The winds of change are blowing in the political world and seem to be constant in the Analytics tool space.  But change is not easy on the end users.  Some, of course, will be happy, and others will not.  It’s how we manage that change and who we empower as positive agents of change or change agents.   

The analytics world has had many transitions.  We’ve had the wave 1 journey with the Enterprise BI tools (IBM Cognos, MicroStrategy, SAP Business Objects), the wave 2 craze with self-service for the individual or departmental (Tableau, Qlik, Power BI) and then the wave 3+ with the AI craze (Watson Analytics, ThoughtSpot, Beyond Core).  The funny part is we say transition when most companies simply added tools to the mix vs replacing them entirely. Honestly, transition is hard not only for the content being moved tool to tool (which is usually a loss of productivity and money) but also for the users. 

Humans are creatures of habit. Some are more patterned than others.  Me, if I’ve been to a restaurant more than once I am likely ordering the same thing every time, or when eating, I’m a system eater. I’ll eat what I dislike the most and finish with what I enjoy…maybe I’m just nuts. It’s no different with content or analytics; we go back to the place we frequent most.   
Grandpa Simpson turn it up - Imgflip 

So why is this an issue? Well, when we introduce a new tool, site or location, it means those new places are not the primary place we think of, so we waste time.  Again, not a big deal if we are talking about two analytics tools / sites / URLs…but we know that anyone who has been doing analytics for a while now has 4 or more locations (as stated by Forrester) and we at Digital Hive say it is even more than that! Our poor users can’t remember all these things and a project to remove tools and move content is simply a waste of time.  From our experience, we know that this is a key factor in analytics adoption which has been stagnant. 

Executing the peaceful transition (our users and our tools).  

By implementing Digital Hive, we can give our users a single place for all our analytics content as well as the assets that analytics live in, like PDFs, PowerPoint…etc. from our file systems or cloud storage like SharePoint (offline and online). Yes, this still means a change for users, but it’s one location for everything analytics rather than multiple.  

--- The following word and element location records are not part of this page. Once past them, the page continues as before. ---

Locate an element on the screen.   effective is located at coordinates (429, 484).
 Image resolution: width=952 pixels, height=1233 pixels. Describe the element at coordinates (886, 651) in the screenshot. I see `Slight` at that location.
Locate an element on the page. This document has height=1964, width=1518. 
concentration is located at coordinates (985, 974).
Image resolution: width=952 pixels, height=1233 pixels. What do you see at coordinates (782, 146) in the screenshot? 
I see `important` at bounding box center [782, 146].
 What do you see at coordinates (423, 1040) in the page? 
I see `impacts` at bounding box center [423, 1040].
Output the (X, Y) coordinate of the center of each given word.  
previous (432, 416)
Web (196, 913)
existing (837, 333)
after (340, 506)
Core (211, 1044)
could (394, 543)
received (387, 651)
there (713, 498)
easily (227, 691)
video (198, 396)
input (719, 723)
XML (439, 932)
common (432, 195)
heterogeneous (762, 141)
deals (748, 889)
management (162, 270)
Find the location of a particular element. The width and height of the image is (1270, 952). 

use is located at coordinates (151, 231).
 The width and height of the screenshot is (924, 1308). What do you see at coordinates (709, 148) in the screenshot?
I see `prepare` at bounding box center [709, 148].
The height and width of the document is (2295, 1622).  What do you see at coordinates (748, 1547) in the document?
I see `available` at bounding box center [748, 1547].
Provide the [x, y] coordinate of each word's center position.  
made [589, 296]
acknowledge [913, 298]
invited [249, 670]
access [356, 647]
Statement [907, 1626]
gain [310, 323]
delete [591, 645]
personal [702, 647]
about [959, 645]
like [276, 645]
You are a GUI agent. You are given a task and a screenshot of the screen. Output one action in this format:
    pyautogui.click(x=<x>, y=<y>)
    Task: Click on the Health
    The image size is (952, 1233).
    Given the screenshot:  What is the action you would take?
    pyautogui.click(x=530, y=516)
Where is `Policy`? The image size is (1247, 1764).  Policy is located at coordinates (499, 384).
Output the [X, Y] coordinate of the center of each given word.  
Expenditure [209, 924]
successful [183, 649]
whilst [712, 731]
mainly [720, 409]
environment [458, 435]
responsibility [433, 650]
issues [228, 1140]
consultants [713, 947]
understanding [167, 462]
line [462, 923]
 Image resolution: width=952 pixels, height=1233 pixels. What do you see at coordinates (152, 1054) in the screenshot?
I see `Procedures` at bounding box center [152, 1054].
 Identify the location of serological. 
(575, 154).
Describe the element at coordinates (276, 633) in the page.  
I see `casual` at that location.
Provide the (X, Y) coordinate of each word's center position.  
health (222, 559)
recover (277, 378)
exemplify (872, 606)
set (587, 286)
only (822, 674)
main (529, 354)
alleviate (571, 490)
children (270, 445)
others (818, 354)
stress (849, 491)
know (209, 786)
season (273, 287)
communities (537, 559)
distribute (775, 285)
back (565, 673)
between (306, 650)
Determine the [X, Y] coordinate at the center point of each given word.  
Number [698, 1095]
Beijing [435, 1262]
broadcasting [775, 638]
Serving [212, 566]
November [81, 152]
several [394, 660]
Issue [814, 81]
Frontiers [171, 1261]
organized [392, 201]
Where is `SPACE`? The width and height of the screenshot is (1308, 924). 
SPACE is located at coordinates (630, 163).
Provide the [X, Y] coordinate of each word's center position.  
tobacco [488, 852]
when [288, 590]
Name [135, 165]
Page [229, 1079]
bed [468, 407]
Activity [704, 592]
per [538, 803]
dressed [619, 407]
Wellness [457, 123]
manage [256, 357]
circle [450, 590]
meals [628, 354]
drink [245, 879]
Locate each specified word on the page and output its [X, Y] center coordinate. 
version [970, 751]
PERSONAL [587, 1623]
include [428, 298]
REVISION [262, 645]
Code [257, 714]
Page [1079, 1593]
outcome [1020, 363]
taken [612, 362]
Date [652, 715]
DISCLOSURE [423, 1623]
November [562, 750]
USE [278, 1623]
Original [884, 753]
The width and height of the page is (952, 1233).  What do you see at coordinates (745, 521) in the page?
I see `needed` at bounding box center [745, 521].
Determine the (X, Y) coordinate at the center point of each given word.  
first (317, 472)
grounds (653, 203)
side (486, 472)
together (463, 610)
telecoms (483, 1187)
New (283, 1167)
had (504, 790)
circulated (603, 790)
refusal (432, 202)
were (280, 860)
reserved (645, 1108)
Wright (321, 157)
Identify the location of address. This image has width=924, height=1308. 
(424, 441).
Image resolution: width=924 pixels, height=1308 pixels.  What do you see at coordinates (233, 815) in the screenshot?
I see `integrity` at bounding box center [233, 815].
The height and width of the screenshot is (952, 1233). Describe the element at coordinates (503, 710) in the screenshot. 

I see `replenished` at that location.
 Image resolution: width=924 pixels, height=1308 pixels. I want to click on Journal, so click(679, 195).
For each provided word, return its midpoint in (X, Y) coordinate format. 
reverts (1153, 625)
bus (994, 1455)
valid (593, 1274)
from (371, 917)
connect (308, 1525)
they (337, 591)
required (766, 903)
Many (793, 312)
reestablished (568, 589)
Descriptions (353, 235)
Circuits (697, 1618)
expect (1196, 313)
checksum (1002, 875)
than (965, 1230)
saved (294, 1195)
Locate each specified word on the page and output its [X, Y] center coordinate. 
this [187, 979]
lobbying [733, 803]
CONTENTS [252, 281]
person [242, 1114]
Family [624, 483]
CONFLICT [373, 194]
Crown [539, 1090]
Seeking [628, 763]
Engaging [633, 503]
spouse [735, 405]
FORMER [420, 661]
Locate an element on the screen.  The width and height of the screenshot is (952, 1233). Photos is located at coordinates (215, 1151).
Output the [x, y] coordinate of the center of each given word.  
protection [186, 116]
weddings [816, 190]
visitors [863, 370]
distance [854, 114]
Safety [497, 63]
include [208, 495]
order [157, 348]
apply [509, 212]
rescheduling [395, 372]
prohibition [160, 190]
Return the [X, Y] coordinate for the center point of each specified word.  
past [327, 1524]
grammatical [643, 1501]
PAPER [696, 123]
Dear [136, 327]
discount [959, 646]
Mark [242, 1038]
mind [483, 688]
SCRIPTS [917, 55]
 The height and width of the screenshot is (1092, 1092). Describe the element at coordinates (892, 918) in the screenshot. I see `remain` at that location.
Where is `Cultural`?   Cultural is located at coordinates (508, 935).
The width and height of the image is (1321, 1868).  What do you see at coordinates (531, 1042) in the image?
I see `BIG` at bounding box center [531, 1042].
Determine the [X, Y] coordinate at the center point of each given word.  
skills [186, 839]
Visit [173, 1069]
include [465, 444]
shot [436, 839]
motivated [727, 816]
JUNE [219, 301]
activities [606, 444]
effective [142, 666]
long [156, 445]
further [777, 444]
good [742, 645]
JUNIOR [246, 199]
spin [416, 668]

With the users never having to worry about where the analytics are, we can now use Digital Hive’s unified dashboard capabilities to assemble the desired content for targeted groups of users.  This allows us to take pieces from various BI tools and lay them out together for an easier view of a business vs a copy and paste of charts into PowerPoint or the like.  Then, when the time comes when we move a certain analytics project from one tool to another (e.g., Tableau to PowerBI) then we can simply swap out the assets…even one at a time! Now, users are no longer impacted by teams trying to get to the latest technology stacks, changing or removing BI tools, or even newer versions of BI tools.  

(The above is a before and after; the same chart information is for the bottom left, but different vendors!) 

Digital Hive’s pure and modern Analytics Catalog and Unified dashboarding capabilities help analytics teams stay agile and keep users happy while increasing adoption.